3 firari sanık, 3 tutuksuz ve 15 tutuklu sanığın yargılandığı ve Kayseri 4. Ağır Ceza Mahkemesi’nde görülen davanın öğleden sonraki oturumunda canlı bomba saldırısı düzenlenen özel halk otobüsü şoförü tutuklu sanık Hamit E. savunma yaptı. Hamit E., bombalı saldırı öncesi ve sonrasıyla ilgili şunları kaydetti:
“17 Aralık 2016’da 7:35 sıralarında Danışment-Osmanlı seferini yaptıktan sonra mahalle durağından hareket amirliğini aradım, o gün yedek araçtım, görevimin bittiğini söyledim. Hareket Amiri Tamer Öztürk yedek araç olmadığını, Zincidere seferini yapıp, öyle gitmemi söyledi. Ben aracın arızalı olduğunu söyleyerek olumsuz yanıt verdim. Kendisini çok sevdiğim için, ısrar edince kabul ettim. 08.15 Merkez Hareket Amirliğinden hareket ettim. Talas kavşağından Ali Dağı yoluna döndüm. Cep telefonum ile merkez hareket amirliğini aradım, dahilinden kimse bakmadı. Yoğunburç Hareket Amirliğini aradım. Hüseyin Özdin ile görüştüm. O da nereden istersen oradan git, gel dedi. İster dağ yolundan, ister Talas’tan gel dedi. 08.25 sıralarında Tugay’a girdim. Benden önce iki araç daha vardı, onlar askerleri aldıktan sonra, sıra bana geldi. Yaklaşık 65-70 yolcu almıştım. Orada askerlerden birisi bana tek binişlik bileti olduğunu, 6. Etap’a gitmek istediğini, diğer otobüsün bilet isteyip istemeyeceğini sordu. Ben de duygulandım ve kendisinden bilet istemedim. Aynı asker ERÜ kavşağında inmek isteyen askerdi ama ben durak dışında indiremeyeceğimi, durakta indireceğimi söyledim. Rektörlük kavşağına geldiğimde ışıklara 100 metre vardı, aracın düğmesine basıldı. Olayın olduğu durağa yanaştım, orta kapıyı açtığımı iyi hatırlıyorum, küçük monitörden izledim. Biletsiz binen askerin indiğini de gördüğümü hatırlıyorum.

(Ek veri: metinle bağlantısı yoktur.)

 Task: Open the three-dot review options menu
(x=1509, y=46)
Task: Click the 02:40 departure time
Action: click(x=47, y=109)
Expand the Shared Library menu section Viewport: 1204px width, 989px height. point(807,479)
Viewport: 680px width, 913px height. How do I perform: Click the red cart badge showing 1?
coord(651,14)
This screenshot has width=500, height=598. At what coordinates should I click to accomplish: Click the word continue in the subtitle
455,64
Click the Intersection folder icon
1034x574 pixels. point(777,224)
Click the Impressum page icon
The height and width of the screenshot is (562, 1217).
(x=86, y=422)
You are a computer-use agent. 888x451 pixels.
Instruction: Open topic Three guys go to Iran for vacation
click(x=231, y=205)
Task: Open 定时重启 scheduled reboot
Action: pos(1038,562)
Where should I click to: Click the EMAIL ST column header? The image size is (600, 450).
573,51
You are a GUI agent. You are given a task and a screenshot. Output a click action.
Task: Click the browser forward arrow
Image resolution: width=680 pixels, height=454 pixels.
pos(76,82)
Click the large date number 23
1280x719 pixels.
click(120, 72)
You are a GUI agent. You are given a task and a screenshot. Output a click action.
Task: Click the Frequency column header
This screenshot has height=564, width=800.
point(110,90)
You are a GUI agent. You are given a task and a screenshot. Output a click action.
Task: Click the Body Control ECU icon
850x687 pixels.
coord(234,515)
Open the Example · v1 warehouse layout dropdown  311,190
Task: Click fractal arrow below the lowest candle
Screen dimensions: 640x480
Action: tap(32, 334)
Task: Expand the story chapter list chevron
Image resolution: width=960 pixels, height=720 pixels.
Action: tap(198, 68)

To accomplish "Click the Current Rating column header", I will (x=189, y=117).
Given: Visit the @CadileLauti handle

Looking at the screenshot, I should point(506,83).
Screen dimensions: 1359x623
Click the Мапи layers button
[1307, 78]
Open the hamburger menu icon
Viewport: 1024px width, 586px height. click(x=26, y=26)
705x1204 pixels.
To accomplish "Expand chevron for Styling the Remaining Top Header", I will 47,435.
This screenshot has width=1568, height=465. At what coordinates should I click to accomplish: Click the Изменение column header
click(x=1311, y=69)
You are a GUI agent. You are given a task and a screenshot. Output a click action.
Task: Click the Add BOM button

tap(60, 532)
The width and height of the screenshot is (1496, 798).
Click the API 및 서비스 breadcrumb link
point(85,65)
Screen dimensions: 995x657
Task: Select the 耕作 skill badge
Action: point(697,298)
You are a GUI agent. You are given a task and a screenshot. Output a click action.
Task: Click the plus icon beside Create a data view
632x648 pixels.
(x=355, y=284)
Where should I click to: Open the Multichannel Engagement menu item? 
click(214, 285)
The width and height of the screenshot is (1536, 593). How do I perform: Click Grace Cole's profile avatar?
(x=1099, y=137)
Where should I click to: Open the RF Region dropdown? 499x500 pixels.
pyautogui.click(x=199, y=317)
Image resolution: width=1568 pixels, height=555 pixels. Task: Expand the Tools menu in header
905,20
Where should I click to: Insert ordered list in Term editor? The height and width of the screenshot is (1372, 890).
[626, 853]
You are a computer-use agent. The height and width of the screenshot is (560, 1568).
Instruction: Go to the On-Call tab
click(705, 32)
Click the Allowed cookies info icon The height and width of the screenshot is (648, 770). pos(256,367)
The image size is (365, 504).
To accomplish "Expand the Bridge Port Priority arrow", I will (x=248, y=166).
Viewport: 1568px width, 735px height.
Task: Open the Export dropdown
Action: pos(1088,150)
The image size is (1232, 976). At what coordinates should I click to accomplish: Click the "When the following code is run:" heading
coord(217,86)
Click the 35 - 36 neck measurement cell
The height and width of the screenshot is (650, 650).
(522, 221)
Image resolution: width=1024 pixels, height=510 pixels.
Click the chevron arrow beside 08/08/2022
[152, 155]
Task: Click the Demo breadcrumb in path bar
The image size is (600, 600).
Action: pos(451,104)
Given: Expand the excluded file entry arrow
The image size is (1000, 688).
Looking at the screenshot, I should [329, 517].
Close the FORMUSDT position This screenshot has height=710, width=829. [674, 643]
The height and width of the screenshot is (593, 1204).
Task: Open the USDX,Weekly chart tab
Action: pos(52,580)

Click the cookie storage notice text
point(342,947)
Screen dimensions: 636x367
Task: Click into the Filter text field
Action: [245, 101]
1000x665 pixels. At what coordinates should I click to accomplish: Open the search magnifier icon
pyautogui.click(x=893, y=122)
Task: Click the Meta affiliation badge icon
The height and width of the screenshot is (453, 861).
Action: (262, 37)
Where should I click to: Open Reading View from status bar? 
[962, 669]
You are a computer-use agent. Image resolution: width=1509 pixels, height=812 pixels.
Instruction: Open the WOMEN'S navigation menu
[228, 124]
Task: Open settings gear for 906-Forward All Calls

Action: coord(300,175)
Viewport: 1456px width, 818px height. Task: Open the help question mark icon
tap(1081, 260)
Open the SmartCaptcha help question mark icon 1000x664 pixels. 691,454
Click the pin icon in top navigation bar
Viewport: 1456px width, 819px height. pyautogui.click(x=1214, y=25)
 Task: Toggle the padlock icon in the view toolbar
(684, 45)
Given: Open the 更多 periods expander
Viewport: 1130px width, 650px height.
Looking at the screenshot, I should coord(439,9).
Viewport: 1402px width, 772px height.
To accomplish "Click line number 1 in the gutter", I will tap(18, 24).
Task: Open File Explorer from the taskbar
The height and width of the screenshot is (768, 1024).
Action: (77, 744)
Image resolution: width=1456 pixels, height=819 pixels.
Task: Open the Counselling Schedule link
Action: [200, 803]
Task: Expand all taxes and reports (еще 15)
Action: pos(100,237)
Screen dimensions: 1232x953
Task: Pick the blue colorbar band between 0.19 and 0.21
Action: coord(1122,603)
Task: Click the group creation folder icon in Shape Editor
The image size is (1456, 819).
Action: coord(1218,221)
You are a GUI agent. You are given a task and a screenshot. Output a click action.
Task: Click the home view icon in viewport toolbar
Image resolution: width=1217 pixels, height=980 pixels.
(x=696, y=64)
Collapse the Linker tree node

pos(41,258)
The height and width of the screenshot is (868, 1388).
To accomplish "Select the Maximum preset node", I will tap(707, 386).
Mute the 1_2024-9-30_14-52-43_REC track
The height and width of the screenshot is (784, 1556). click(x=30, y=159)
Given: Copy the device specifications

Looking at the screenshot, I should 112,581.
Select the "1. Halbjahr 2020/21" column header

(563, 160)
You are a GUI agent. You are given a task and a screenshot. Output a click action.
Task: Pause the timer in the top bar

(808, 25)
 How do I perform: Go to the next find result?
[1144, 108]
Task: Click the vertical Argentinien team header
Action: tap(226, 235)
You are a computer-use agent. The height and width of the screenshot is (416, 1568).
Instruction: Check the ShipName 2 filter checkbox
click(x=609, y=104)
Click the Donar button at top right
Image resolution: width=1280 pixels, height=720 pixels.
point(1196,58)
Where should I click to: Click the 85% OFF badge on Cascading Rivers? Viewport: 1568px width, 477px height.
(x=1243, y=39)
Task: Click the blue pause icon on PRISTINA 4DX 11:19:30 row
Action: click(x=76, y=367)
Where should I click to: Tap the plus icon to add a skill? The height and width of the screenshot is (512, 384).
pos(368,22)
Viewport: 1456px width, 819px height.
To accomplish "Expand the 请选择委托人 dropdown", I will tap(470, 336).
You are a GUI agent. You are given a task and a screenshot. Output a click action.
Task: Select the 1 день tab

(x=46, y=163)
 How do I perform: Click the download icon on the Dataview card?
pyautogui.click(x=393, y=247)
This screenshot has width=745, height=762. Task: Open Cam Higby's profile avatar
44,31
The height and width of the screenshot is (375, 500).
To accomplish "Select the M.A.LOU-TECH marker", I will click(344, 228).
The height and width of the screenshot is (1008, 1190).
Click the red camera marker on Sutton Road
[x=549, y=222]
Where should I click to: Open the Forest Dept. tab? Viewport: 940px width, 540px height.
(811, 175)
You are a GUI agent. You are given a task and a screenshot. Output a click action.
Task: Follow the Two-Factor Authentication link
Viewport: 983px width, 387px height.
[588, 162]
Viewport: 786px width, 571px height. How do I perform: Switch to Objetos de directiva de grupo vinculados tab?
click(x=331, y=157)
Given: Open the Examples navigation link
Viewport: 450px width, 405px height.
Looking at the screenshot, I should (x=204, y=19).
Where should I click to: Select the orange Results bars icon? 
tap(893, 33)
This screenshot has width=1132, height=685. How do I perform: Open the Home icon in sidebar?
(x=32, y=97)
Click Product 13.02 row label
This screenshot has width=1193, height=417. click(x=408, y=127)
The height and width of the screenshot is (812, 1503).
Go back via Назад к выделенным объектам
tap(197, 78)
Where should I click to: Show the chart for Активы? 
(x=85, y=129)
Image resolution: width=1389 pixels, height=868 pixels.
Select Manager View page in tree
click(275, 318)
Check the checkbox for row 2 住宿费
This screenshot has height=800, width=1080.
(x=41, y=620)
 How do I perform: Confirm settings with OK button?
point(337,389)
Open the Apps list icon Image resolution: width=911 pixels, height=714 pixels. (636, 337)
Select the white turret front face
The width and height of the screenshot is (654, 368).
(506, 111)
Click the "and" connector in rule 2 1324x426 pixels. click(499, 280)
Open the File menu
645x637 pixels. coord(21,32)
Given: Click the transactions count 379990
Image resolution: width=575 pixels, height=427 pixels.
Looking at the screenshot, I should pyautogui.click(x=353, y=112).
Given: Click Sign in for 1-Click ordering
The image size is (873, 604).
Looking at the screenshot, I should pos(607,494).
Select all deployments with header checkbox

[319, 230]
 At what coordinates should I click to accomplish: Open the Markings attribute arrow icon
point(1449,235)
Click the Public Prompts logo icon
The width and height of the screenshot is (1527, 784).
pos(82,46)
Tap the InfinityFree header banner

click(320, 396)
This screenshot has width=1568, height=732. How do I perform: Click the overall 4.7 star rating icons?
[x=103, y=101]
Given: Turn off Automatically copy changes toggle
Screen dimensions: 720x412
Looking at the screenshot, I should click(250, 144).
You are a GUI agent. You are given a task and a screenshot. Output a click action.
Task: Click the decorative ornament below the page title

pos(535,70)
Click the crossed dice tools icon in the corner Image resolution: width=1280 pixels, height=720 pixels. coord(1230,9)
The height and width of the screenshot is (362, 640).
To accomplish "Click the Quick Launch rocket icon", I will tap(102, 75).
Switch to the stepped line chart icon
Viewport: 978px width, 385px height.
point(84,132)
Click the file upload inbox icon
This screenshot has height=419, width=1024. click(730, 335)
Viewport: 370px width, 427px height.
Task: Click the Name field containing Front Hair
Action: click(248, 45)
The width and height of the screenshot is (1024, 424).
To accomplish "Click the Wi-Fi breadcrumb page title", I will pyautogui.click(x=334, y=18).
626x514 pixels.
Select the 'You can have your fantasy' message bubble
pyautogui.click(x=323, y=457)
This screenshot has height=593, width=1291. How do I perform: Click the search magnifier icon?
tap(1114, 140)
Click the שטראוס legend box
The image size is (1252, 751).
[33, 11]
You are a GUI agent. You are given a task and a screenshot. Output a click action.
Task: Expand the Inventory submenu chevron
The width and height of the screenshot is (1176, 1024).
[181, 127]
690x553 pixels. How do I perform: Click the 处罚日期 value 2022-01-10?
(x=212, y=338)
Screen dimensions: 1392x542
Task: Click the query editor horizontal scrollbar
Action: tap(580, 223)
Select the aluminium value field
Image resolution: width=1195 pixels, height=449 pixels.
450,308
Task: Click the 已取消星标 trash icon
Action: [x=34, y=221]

"PATLAMANIN ŞİDDETİYLE ÖN KAPIDAN DIŞARI FIRLADIM"
Bir anda araba sarsıldı, koca bir tırın araca çarptığını zannettim. Patlamanın şiddetiyle önce tavana savruldum, sonra da ön kapıdan dışarı fırladım. Birkaç dakika sonra askerlerin bağırdığını duydum, yardım için yanlarına gittim. 3 askeri araçtan indirdim, birisi sıkıştığı için çıkaramadım. Sol kolumda sancı vardı, kolumun kırıldığını sonradan fark ettim. Daha sonra emekleyerek duvara doğru gittim, bir doktor gelip bir şeyimin olmadığını söyledi, sonra gözümü hastanede açtım.”
"OLAYLA UZAKTAN BİR ALAKAM ÇIKARSA İDAMIMI İSTİYORUM"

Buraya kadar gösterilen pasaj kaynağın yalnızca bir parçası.